PB0977 - Endogenous thrombin generation potential in patients with pulmonary embolism and its relevance to thrombo-inflammatory biomarkers.

Monday, July 11, 2022

6:30 PM – 7:30 PM

Location: Exhibition

Presentation Format: In-Person

Presenting Author(s)

Fakiha Siddiqui, PhD Candidate

PhD Candidate
Department of Pathology and Laboratory Medicine, Cardiovascular Research Institute, Loyola University Chicago, Health Sciences Division, Maywood, IL, USA.
Maywood, Illinois, United States

Co-Author(s)

AD

Amir Darki

Associate Professor
Department of Internal Medicine, Division of Cardiology, Loyola University Medical Center, 2160 S. 1st Avenue, Maywood, IL 60153, USA.
Maywood, Illinois, United States
DH

Debra Hoppensteadt

Professor
Loyola University Chicago
Maywood, Illinois, United States
BK

Bulent Kantarcioglu

Senior Research Office
Department of Molecular Pharmacology & Neuroscience, Loyola University Medical Center, 2160 S. 1st Avenue, Maywood, IL 60153, USA.
Maywood, Illinois, United States
MM

Manuel Monreal

MD PhD
Department of Internal Medicine, Hospital Universitari Germans Trias i Pujol. Badalona, Barcelona, Spain Chair for the Study of Thromboembolic Disease, Faculty of Health Sciences, UCAM - Universidad Católica San Antonio de Murcia, Spain
Barcelona, Andalucia, Spain
JF

Jawed Fareed, n/a

Professor
Loyola University Medical Center
MAYWOOD, Illinois, United States

Background: Pulmonary embolism (PE) is a catastrophic outcome in patients with venous thrombosis and third leading cardiovascular cause of death after myocardial infraction and stroke, estimates around 100,000 deaths annually. Inflammation, hemostatic dysregulation including fibrinolytic imbalance, endothelial compromise, and generation of thrombotic mediators, along with cellular defects and hemodynamic derangement contribute to the pathogenesis of PE. Endogenous thrombin generation contributes to the overall pathology of PE.

Aims: The purpose of this study is to investigate endogenous thrombin potential (ETP) and the circulating levels of biomarkers of thrombo-inflammation in PE samples.

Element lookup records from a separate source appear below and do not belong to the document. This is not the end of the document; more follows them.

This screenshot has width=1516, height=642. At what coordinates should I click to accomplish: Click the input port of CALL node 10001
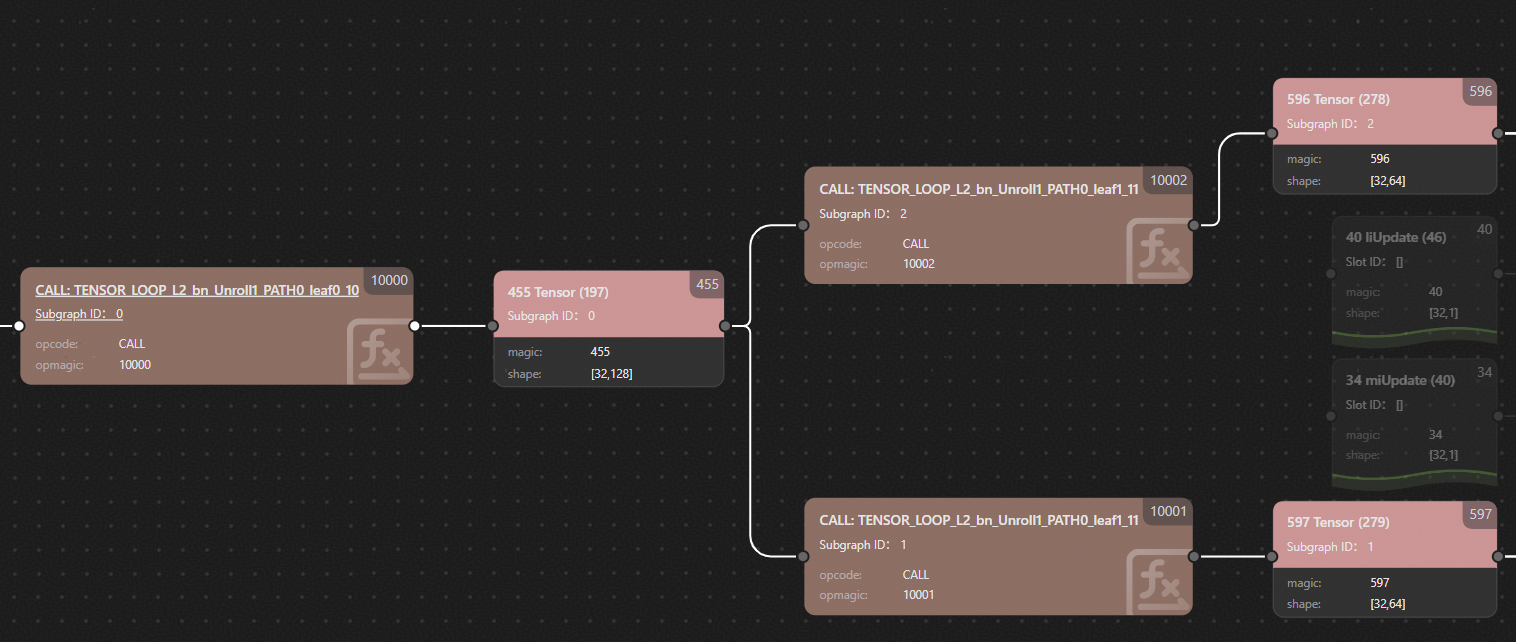click(803, 556)
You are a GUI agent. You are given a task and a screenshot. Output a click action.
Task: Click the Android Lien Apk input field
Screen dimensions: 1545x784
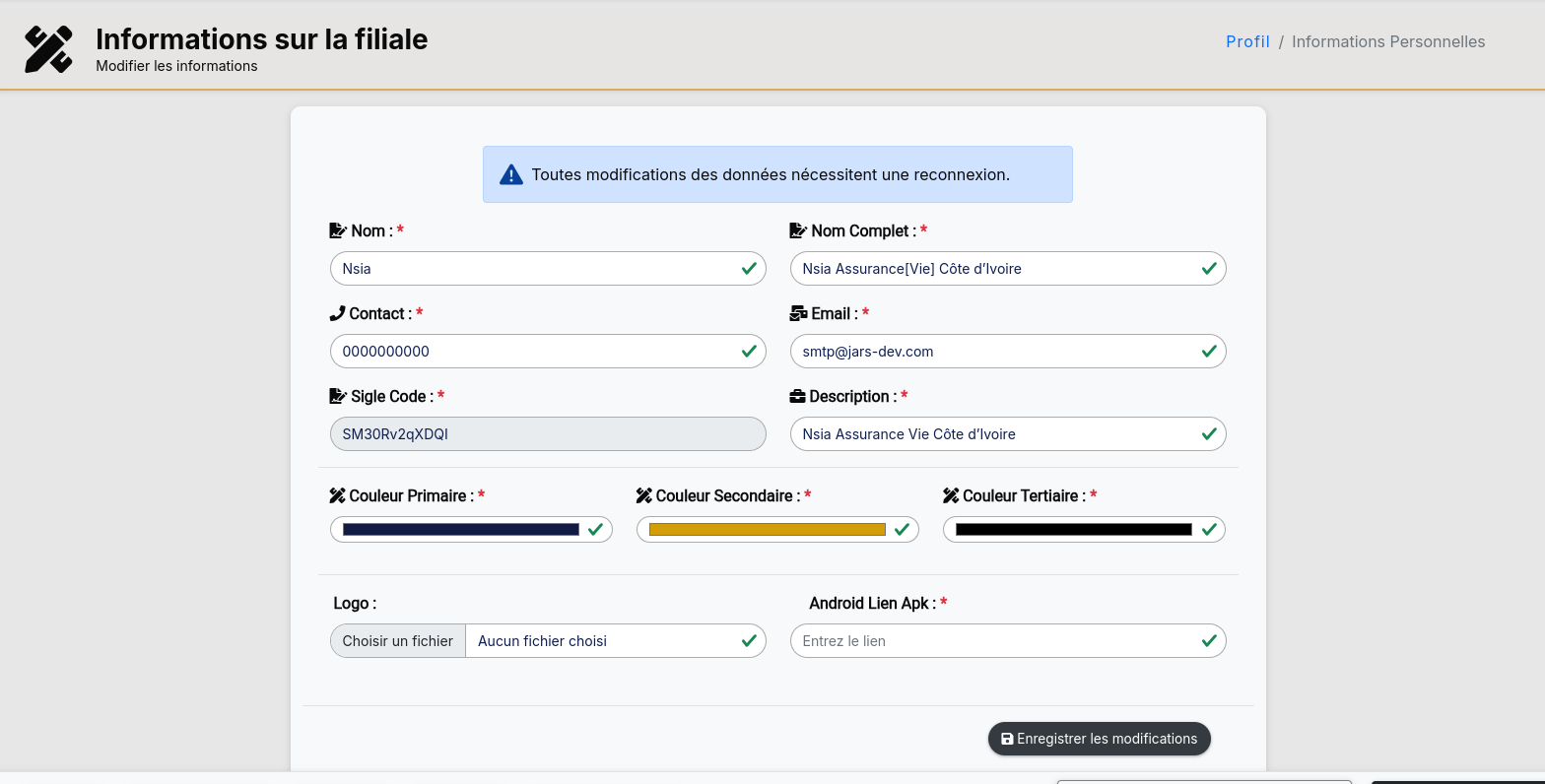point(995,640)
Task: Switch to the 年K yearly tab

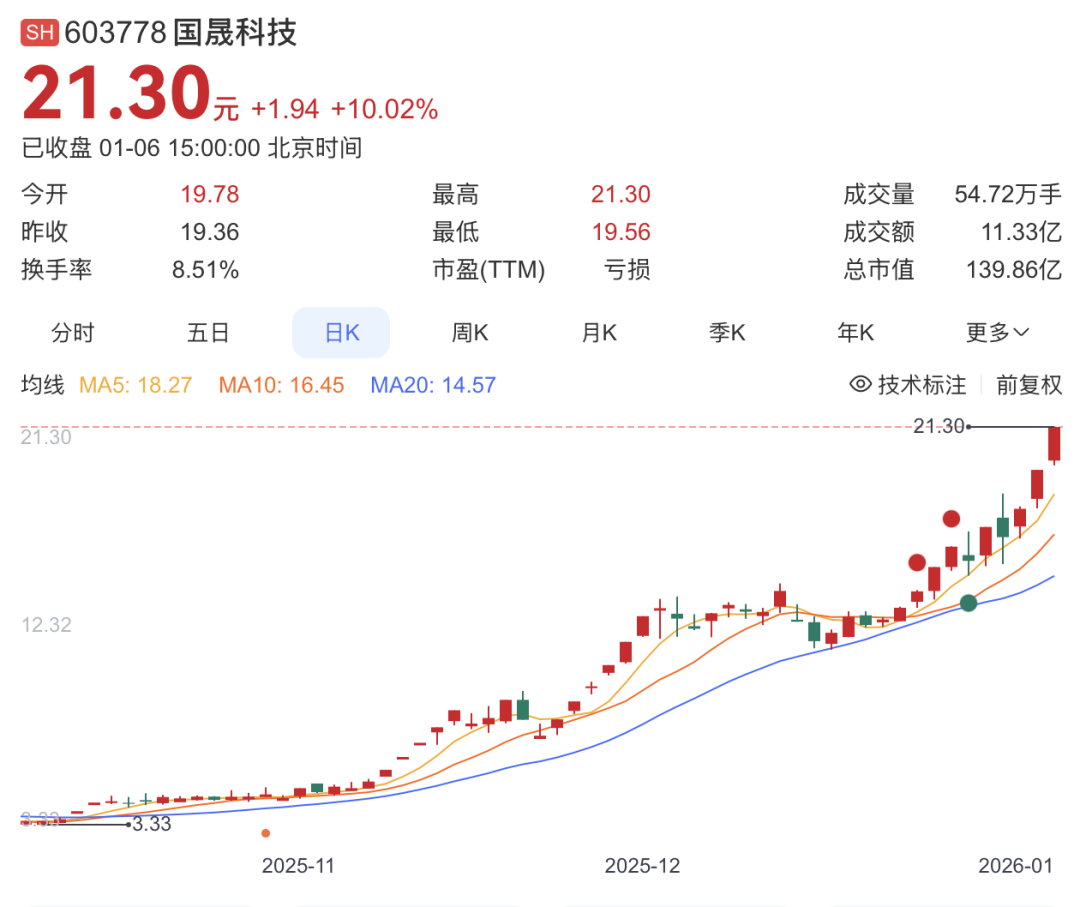Action: click(x=856, y=332)
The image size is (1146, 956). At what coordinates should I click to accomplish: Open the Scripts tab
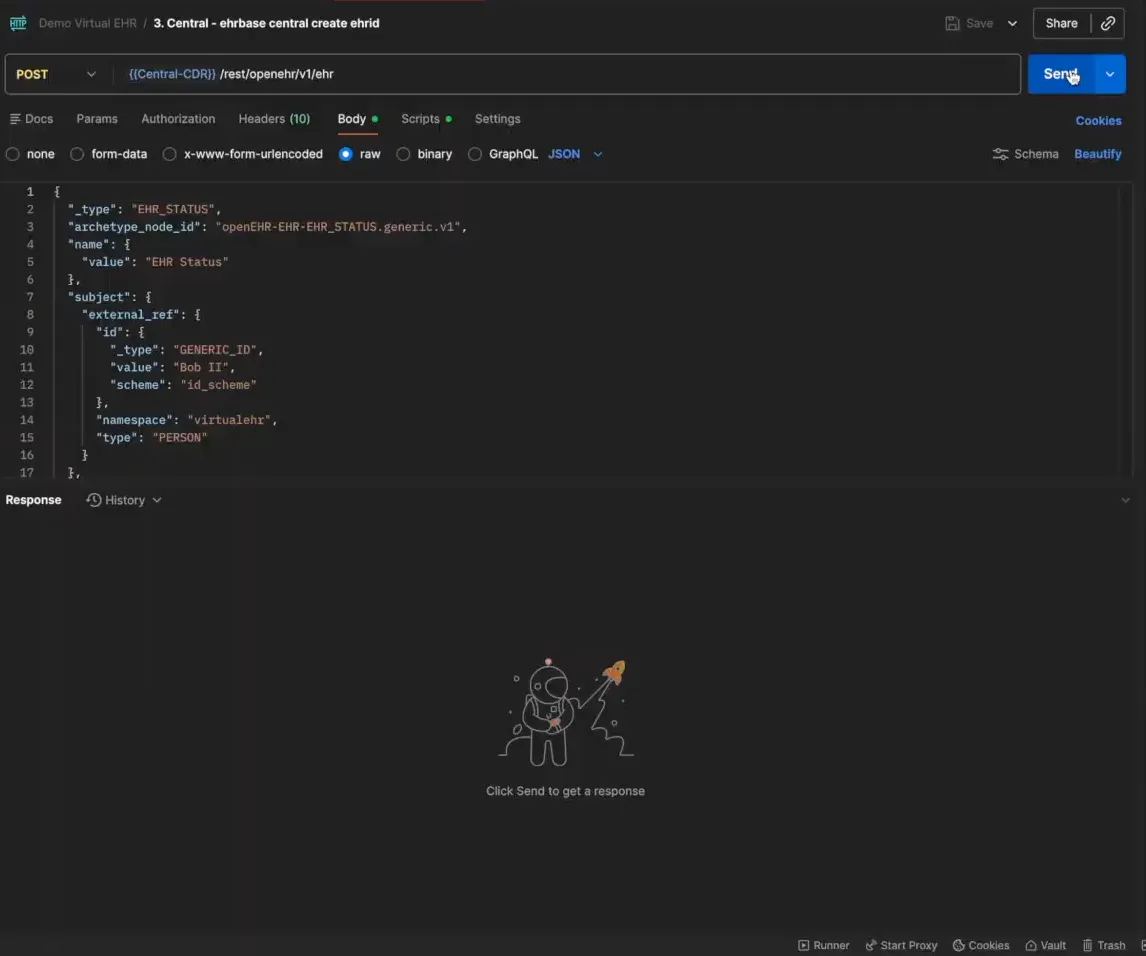(x=420, y=119)
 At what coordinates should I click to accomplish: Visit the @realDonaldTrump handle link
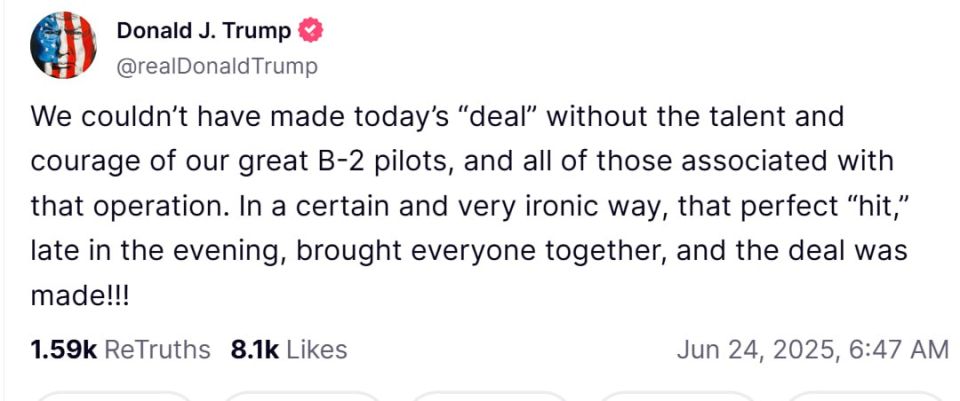[217, 66]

Methods: Citrated blood samples from 400 patients with confirmed PE were collected at Loyola University Medical Center and Gottlieb Memorial Hospital under an IRB approved protocol. Normal human plasma (NHP) comprised of 25 male and 25 female samples were obtained from a commercial source. Thrombin generation studies were carried out using a commercially available a kinetic system. Endogenous GAG’s contents were measured by fluorogenic quenching method. Thrombin generation parameters such as peak thrombin, lag time and area under the curve (AUC) were compiled. Plasma samples were retrospectively analyzed for biomarkers, including D-Dimer, PAI-1, tPA, TAFIa, vWF, CRP, IL6, TFPI and VEGF using commercially available sandwich ELISA methods. Results were compiled as mean ± SD and analyzed for significance and correlation by using GraphPad Prism software.

Results:

On a cumulative basis, PE patients showed a wide variation in thrombin generation parameters (Table 1). Biomarker analysis showed elevated levels of D-Dimer (37.05-fold), CRP (35.34-folds), IL6 (21.62-folds), tPA (4.69-folds), PAI-1a (3.95-folds), VEGF (2.38-folds), TFPI (2.17-folds), GAG’s (1.92-folds), vWF (1.89-folds), and TAFIa (1.21-folds). Peak thrombin levels exhibited varying degree of positive and negative correlations with various biomarkers (Figure 1).

Conclusion(s): PE patients exhibit a wide variation in endogenous thrombin generation parameters. However, biomarkers of hemostatic activation, vascular dysfunction and inflammation were increased.